La Turquie, ensuite. Notre diplomate, sans revenir sur tout le débat qui entoure sa candidature à l'Union européenne, souligne les risques qu'engendrent les hésitations des 27. Jusqu'ici, l'aspiration européenne des Turcs a fait bouger les lignes, en matière de droits de l'homme et de prise en compte des minorités. Mais, dans le même temps, «chaque crise dans la négociation, chaque incertitude dans les décisions de Bruxelles engendrent des effets délétères».

Enfin, l'essai trouve dans le cas russe des pages brillantes. Car l'auteur éclaire la singularité du rapport que ce pays-continent entretient avec ses frontières. Pour l'auteur, cette relation relève davantage de la psychanalyse que du politique: Moscou, «comme un adolescent qui doit savoir à un moment donné où passent la ligne de son monde, de sa liberté de choix et celle de sa famille et de la société» hésite à figer ses confins, rétrécis à la chute du communisme. Et faute de savoir où s'arrête sa nouvelle frontière, ni l'autre et l'ailleurs, la Russie en devient «un Etat, forcément, intrinsèquement incertain de lui-même, et donc sans cesse sur la défensive et l'offensive». D'où sa difficulté à se moderniser, à muter, à devenir un Etat normal, soucieux de son développement intérieur. Et non obsédé, constamment, par ceux qui l'entourent. De là découle son incapacité à se forger une position claire et définitive à l'égard de l'Europe. «Des interdits, certes, mais de définition positive, point.» De là vient sa constante indécision touchant sa relation géographique avec la Géorgie, dont elle reconnaît en principe l'indépendance, mais ne fixe toujours pas la frontière commune.

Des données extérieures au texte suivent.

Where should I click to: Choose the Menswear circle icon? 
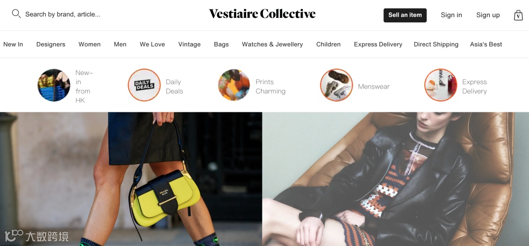(x=336, y=85)
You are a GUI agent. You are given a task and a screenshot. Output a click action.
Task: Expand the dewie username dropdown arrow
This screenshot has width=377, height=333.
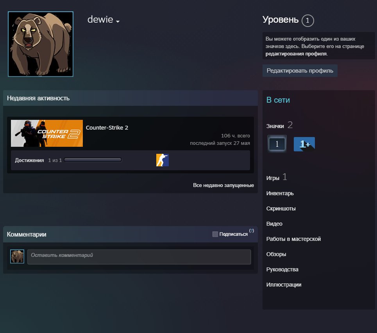pyautogui.click(x=118, y=21)
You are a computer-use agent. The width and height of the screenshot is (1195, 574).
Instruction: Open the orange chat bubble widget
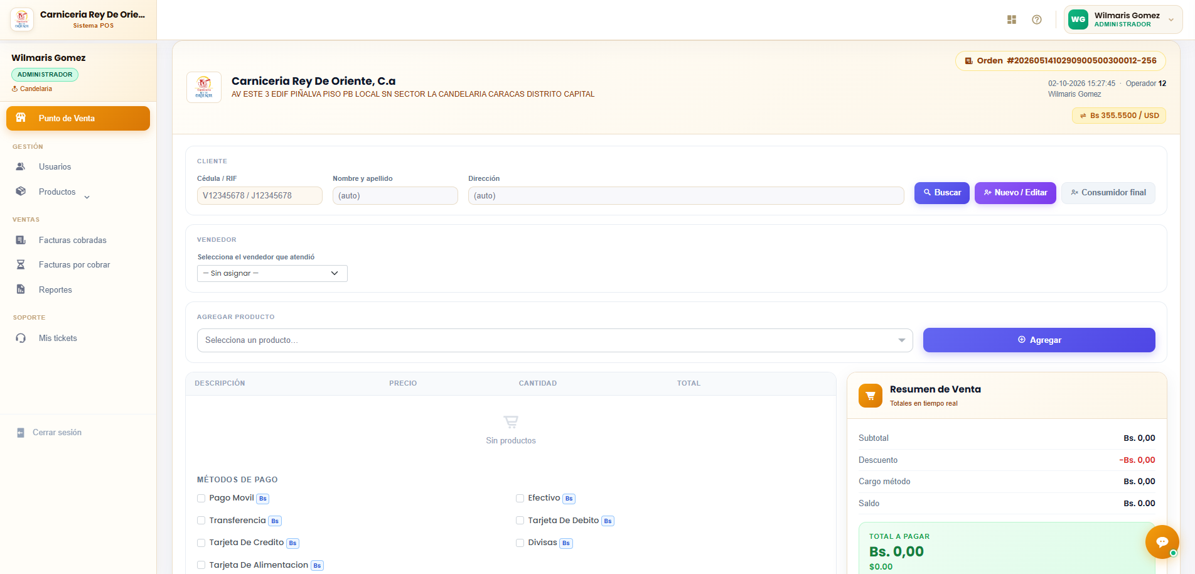click(1162, 541)
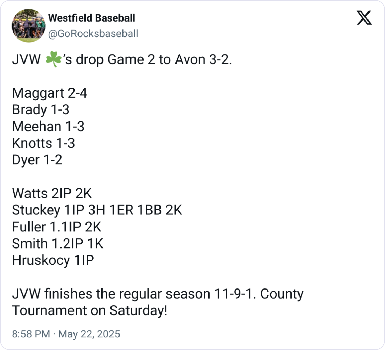Select the 'Smith 1.2IP 1K' line
The width and height of the screenshot is (385, 350).
click(x=58, y=243)
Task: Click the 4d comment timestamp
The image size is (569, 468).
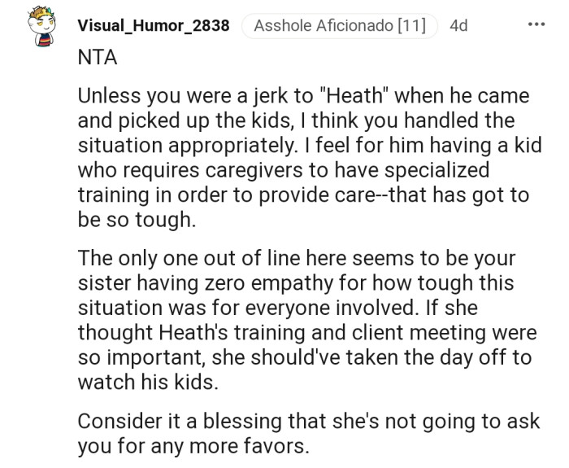Action: (x=458, y=25)
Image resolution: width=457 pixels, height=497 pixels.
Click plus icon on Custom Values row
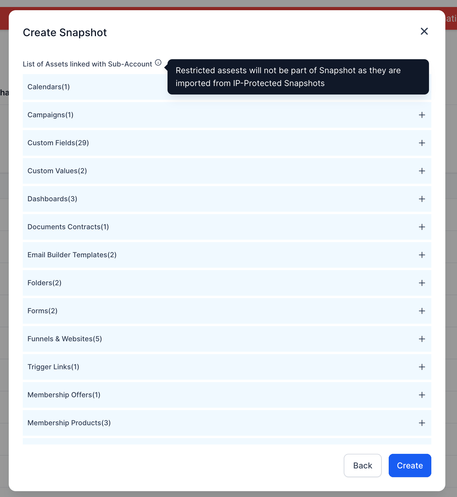[x=422, y=171]
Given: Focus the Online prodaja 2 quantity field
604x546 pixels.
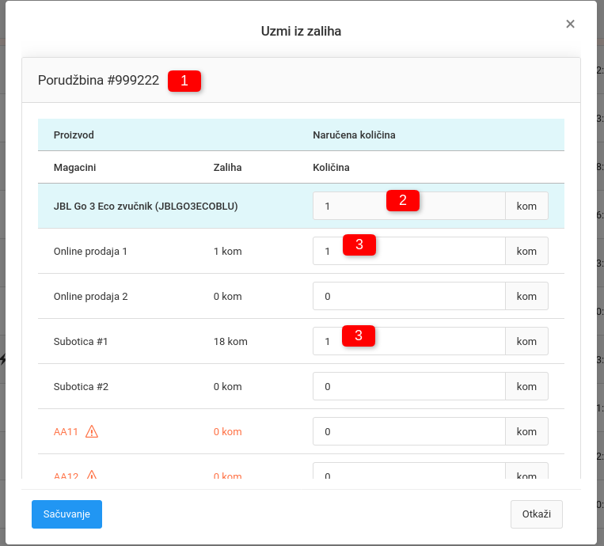Looking at the screenshot, I should tap(408, 296).
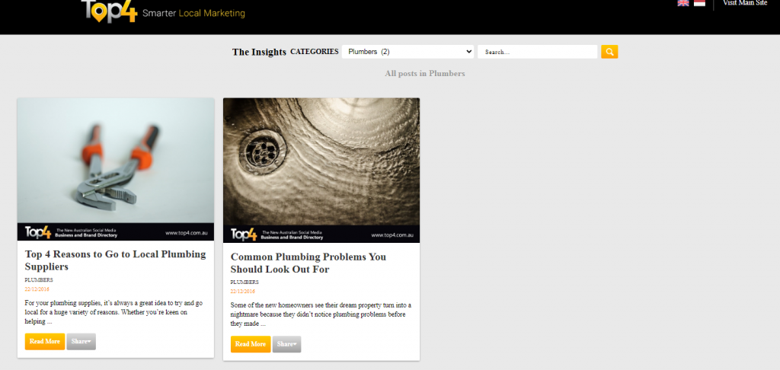The image size is (780, 370).
Task: Open title Common Plumbing Problems You Should Look Out For
Action: pyautogui.click(x=308, y=263)
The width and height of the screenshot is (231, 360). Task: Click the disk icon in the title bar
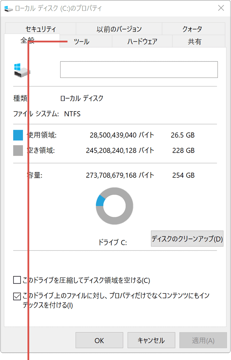pyautogui.click(x=8, y=8)
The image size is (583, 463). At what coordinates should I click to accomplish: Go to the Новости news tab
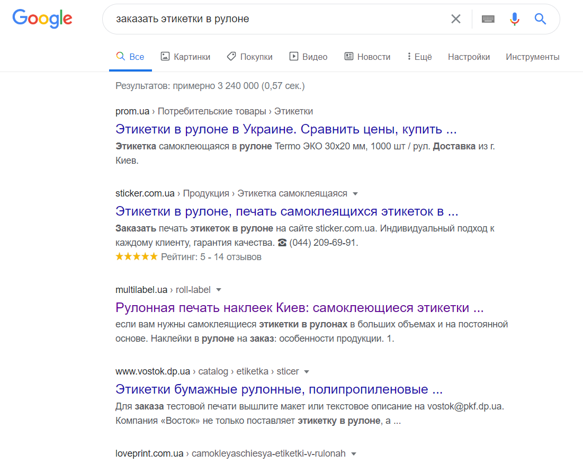click(367, 57)
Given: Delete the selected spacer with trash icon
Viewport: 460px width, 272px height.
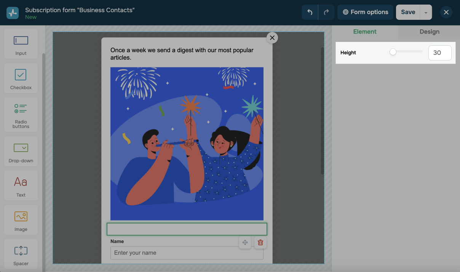Looking at the screenshot, I should coord(260,242).
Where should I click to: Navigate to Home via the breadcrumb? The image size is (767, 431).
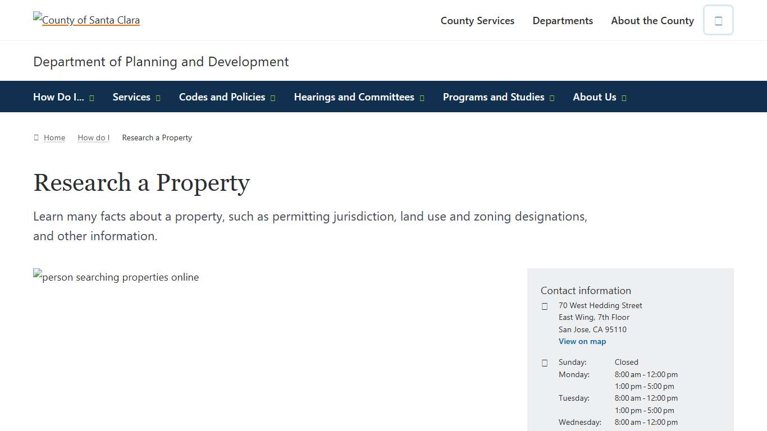[x=54, y=137]
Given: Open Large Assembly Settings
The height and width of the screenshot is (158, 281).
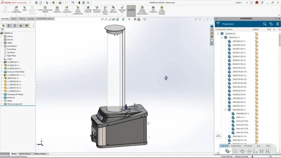Looking at the screenshot, I should pyautogui.click(x=162, y=10).
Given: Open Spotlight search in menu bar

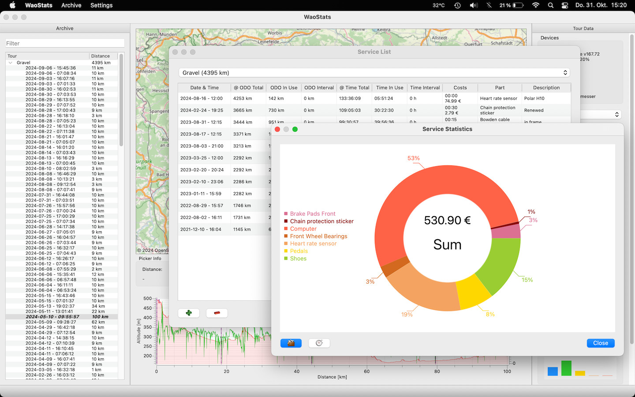Looking at the screenshot, I should click(551, 5).
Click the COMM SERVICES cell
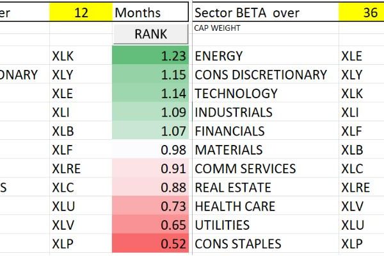Screen dimensions: 384x256 266,168
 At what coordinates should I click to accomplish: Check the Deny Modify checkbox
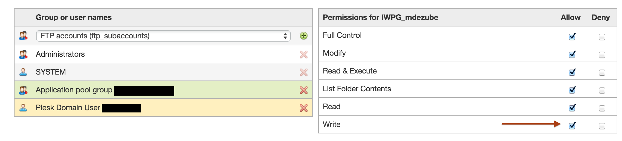tap(602, 55)
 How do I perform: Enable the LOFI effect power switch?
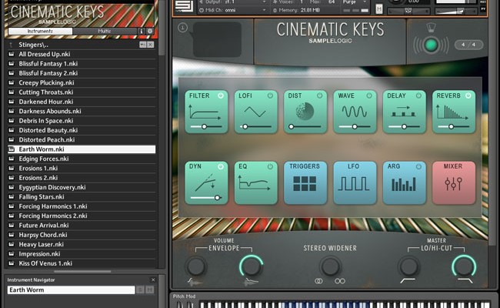[270, 95]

On l'aura compris: cette oscillation, curieusement, n'est pas sans faire songer à celle de l'Europe. Affaire d'identité inachevée, sans doute: «A force de ne pas se laisser cerner par une frontière, la Russie s'empêche de grandir et d'accéder à l'âge de raison de la croissance étatique.» Un comportement (c'est nous qui le soulignons) à l'inverse de celui d'Atatürk, qui sut renoncer à des pans entiers d'un empire disséqué et fixer clairement les frontières de la Turquie pour en faire un Etat moderne et puissant.